*What is asked*. Rewrite the rows below, replacing "At what coordinates should I click to accomplish" with "Where should I click to" wherever it occurs and keeping everything else the same. Leave out the pictures.
>> START Listing
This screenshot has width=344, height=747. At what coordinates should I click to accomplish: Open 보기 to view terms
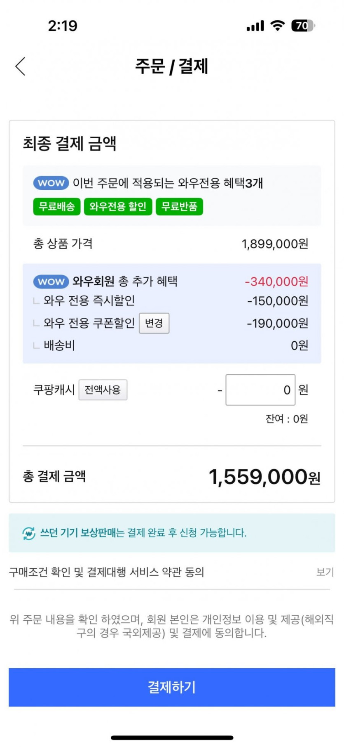[325, 572]
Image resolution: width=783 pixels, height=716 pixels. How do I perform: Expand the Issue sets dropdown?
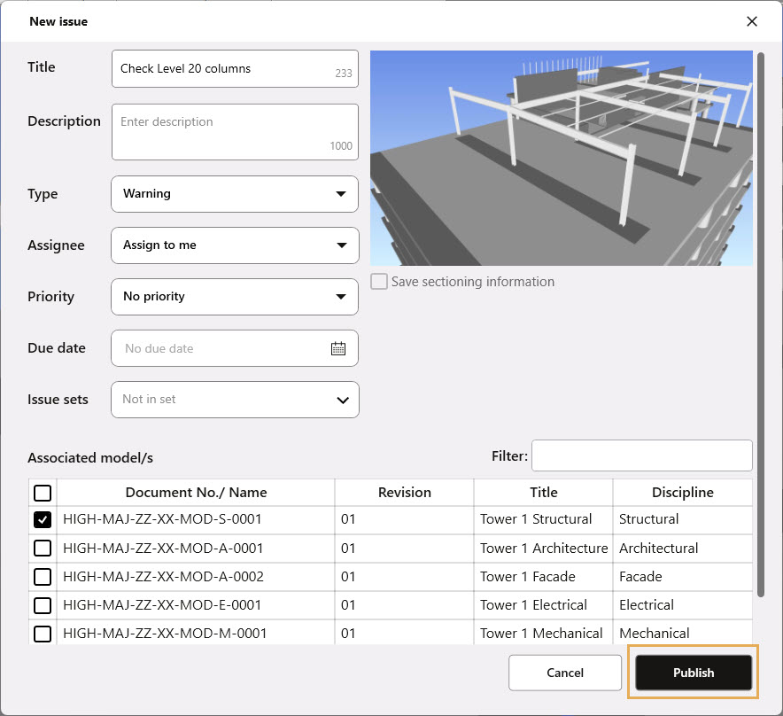[x=235, y=400]
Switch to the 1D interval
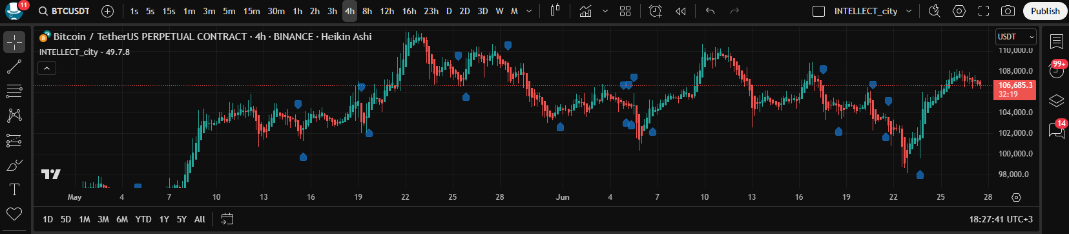1069x234 pixels. pyautogui.click(x=48, y=219)
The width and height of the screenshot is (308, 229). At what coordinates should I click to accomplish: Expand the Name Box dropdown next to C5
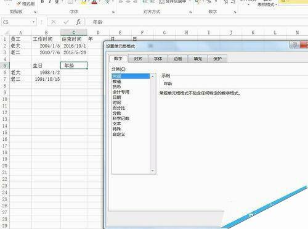click(x=33, y=22)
>> END Listing
*Task answer*.
This screenshot has width=344, height=747. Where should I click to: Open 보기 to view terms
[325, 572]
Image resolution: width=783 pixels, height=716 pixels. How do I perform: Expand the Issue sets dropdown?
[x=235, y=400]
Switch to the 1D interval
1069x234 pixels. pyautogui.click(x=48, y=219)
The width and height of the screenshot is (308, 229). Where should I click to: Expand the Name Box dropdown next to C5
click(x=33, y=22)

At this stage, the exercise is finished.